[Items from a dataset]:
━━━

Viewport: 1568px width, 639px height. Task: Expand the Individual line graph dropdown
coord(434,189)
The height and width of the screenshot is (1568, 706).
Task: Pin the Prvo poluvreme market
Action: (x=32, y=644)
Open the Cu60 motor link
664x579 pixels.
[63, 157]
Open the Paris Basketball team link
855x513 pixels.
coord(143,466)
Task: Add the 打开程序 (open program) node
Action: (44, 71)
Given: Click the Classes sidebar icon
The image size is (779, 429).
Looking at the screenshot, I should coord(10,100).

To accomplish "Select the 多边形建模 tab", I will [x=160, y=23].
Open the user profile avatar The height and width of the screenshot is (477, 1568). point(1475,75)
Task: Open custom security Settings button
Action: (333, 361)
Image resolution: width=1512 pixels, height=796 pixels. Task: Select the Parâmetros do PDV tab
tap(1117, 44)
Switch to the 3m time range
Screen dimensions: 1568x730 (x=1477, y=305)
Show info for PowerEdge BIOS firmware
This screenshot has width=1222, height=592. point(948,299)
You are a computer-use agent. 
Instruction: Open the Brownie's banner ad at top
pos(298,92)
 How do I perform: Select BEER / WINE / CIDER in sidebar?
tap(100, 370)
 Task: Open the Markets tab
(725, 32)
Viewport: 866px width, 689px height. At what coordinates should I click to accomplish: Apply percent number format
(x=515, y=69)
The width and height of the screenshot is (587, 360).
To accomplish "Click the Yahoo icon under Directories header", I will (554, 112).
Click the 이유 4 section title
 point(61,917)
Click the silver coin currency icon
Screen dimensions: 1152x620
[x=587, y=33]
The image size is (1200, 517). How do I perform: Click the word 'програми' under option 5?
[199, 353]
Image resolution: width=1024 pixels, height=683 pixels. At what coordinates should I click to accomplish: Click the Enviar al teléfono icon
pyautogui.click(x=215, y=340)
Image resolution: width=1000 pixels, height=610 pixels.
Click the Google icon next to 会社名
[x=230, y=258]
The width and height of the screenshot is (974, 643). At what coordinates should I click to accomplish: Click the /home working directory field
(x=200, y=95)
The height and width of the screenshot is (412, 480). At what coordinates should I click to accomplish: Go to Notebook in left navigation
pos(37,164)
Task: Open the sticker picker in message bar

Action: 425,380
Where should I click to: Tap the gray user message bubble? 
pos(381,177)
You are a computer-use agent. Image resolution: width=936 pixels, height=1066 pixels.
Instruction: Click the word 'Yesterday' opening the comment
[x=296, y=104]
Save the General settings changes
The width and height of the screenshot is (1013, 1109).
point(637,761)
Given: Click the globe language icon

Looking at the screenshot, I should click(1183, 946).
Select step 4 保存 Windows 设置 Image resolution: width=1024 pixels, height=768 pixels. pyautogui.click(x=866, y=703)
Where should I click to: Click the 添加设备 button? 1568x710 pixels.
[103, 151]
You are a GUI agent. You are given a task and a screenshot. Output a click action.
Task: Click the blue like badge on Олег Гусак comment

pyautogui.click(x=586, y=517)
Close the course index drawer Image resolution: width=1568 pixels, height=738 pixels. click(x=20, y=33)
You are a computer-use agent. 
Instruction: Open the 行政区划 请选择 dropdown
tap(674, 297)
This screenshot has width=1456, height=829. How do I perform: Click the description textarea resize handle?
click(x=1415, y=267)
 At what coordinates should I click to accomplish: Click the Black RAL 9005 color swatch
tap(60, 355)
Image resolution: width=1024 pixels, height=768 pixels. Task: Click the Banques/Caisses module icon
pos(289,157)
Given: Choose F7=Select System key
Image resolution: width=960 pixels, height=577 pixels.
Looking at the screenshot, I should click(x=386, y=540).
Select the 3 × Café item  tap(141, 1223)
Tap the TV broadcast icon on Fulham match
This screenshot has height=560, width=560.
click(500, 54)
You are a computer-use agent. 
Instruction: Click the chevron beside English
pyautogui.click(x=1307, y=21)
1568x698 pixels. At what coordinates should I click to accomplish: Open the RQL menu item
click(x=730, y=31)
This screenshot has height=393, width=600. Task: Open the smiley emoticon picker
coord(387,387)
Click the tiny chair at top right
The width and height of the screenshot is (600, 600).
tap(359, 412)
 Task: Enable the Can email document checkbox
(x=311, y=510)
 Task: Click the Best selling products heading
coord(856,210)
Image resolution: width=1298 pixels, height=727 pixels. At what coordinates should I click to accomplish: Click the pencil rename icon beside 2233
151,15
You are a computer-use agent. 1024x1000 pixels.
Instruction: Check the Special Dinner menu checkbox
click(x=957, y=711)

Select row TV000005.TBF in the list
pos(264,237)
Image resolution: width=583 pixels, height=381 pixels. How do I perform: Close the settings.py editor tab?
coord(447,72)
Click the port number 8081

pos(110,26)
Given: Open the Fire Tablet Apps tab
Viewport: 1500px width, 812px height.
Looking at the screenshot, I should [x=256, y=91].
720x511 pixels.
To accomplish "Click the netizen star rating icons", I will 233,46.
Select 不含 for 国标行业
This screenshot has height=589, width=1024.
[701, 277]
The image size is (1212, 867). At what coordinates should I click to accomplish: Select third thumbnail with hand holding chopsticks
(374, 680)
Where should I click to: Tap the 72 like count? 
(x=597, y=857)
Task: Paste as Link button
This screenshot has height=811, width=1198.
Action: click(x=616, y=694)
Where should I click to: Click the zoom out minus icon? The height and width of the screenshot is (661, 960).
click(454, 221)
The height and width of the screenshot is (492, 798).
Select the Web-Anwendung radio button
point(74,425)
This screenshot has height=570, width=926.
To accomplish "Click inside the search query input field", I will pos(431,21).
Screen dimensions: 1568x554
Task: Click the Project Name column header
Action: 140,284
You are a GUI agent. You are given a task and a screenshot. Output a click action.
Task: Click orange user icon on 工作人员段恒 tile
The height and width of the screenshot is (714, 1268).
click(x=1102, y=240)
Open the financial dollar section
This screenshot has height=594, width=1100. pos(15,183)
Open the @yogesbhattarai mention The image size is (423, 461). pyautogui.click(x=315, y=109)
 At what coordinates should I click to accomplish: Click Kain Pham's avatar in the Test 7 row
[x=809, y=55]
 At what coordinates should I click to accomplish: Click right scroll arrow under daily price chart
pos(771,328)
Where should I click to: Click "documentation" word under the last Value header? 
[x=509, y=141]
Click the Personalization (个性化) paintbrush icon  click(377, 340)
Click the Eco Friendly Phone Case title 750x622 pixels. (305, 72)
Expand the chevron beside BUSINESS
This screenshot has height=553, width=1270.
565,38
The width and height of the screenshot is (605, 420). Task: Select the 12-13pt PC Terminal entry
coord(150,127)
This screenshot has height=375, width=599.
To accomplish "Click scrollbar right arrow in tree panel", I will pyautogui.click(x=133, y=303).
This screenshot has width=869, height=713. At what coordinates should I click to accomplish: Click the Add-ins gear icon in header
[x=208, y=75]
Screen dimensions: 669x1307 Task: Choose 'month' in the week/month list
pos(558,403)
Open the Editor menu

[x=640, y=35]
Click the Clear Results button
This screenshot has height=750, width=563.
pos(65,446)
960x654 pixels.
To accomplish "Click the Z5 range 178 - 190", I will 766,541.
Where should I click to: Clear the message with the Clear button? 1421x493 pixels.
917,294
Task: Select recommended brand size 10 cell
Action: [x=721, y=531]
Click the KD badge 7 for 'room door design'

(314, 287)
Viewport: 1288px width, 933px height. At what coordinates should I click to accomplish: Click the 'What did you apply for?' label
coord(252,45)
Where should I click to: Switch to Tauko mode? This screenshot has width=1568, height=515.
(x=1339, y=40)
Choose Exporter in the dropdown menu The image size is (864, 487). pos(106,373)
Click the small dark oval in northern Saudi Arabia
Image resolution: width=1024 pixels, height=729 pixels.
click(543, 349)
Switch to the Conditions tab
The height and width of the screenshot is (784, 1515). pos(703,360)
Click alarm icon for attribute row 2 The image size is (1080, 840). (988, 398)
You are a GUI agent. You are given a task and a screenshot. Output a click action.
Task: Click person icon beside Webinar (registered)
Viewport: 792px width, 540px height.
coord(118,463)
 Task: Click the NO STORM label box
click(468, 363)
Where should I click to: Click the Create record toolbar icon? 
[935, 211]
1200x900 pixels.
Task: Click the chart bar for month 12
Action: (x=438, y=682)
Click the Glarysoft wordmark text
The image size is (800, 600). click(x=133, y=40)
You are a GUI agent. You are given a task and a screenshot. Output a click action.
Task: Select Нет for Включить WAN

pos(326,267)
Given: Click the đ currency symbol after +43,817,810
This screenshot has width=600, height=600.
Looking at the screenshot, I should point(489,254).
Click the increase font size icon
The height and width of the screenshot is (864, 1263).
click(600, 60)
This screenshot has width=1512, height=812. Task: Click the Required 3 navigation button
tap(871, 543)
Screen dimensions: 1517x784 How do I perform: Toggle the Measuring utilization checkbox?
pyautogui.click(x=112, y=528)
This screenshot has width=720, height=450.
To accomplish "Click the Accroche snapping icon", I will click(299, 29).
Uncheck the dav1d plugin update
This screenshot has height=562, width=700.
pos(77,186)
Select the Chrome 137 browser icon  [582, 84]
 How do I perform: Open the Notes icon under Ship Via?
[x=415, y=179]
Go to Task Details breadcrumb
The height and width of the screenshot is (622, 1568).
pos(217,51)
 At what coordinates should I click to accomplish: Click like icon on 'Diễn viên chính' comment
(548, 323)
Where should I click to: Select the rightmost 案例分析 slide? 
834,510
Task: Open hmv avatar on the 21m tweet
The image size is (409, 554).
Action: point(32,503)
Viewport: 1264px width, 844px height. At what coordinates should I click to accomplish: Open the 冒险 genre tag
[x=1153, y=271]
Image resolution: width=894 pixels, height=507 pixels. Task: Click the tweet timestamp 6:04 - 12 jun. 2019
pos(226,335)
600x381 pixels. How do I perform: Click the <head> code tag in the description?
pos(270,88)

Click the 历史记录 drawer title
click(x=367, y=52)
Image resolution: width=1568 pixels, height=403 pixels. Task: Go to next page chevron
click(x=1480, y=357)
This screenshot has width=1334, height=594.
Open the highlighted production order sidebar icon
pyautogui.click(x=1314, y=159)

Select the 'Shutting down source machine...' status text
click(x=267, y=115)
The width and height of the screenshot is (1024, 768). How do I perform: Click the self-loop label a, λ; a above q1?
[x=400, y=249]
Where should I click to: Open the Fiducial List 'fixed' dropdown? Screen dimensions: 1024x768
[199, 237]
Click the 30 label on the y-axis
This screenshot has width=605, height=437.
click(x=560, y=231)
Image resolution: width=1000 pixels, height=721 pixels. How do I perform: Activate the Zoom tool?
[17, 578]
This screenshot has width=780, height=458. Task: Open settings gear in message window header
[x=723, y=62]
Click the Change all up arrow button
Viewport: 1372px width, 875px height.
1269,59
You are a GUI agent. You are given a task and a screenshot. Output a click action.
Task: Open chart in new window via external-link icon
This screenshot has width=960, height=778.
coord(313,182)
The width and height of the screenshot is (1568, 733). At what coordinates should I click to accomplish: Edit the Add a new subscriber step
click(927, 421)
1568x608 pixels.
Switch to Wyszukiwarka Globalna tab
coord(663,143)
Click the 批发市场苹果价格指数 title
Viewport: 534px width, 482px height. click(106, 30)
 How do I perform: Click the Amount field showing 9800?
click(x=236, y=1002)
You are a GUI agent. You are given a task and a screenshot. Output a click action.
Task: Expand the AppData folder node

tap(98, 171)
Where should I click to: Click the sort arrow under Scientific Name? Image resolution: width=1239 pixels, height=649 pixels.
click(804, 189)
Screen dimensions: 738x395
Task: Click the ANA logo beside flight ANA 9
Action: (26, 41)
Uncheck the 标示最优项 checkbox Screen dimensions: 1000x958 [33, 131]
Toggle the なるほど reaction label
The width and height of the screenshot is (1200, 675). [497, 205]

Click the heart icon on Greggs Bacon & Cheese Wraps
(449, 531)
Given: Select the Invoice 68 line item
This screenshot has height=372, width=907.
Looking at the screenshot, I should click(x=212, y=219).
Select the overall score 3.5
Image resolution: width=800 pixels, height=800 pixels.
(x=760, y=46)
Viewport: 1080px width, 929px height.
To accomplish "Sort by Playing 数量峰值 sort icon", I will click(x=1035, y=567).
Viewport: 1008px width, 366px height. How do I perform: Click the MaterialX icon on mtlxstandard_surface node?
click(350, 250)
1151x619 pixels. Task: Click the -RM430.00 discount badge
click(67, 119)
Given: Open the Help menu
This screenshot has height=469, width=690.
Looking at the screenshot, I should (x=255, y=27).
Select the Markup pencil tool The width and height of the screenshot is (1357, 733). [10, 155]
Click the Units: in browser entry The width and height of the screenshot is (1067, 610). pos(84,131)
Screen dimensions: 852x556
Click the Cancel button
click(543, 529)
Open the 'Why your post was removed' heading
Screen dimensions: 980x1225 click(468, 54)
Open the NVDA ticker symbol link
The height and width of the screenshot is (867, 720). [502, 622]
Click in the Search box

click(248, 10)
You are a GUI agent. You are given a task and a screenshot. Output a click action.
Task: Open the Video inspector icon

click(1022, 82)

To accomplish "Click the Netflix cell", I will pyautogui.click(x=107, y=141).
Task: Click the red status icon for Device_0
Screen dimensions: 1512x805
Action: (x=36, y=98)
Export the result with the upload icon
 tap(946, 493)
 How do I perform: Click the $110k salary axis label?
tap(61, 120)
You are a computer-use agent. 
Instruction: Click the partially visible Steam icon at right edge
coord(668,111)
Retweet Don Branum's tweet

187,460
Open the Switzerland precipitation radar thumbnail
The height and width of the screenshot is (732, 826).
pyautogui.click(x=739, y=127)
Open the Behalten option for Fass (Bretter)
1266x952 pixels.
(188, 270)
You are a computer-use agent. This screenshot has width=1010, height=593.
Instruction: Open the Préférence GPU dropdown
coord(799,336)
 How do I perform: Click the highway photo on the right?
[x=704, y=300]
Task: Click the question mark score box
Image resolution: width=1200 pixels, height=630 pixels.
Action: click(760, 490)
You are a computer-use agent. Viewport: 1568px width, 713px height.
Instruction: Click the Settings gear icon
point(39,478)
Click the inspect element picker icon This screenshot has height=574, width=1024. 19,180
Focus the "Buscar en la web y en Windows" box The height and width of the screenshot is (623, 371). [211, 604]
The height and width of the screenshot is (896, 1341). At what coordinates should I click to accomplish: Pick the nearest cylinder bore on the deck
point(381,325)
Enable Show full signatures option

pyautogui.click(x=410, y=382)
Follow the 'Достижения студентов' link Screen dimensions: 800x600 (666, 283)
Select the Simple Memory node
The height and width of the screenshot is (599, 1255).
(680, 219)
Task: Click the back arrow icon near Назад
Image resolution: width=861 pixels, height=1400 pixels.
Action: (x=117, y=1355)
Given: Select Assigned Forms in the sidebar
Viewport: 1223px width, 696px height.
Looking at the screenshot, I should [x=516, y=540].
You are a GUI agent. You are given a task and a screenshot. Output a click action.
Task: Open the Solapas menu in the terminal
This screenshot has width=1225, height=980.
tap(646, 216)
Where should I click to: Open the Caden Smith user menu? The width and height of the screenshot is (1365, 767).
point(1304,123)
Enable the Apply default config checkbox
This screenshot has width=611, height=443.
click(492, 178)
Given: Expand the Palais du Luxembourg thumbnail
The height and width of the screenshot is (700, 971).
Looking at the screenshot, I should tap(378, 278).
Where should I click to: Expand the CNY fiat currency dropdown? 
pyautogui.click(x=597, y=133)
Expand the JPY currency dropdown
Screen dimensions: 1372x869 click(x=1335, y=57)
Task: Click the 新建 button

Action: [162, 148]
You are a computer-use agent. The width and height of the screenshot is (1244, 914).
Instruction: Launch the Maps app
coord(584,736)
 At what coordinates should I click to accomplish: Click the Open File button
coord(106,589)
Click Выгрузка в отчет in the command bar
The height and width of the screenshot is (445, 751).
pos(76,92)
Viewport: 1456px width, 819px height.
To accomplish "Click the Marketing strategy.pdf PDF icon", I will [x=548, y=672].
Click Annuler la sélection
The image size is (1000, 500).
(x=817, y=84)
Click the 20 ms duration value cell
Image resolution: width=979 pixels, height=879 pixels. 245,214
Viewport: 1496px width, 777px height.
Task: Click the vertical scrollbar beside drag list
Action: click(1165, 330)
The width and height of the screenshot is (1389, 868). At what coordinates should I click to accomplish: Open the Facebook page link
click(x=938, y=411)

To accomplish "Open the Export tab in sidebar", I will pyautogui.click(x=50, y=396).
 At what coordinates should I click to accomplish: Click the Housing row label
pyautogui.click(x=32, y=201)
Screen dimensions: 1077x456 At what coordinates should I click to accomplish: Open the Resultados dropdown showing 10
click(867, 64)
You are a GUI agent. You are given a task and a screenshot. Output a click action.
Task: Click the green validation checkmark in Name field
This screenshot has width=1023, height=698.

━━━

[Activity]: What this exercise asks for is every line of the data above with the word "browser".

[Response below]:
Select the Chrome 137 browser icon  [582, 84]
Click the Units: in browser entry The width and height of the screenshot is (1067, 610). pos(84,131)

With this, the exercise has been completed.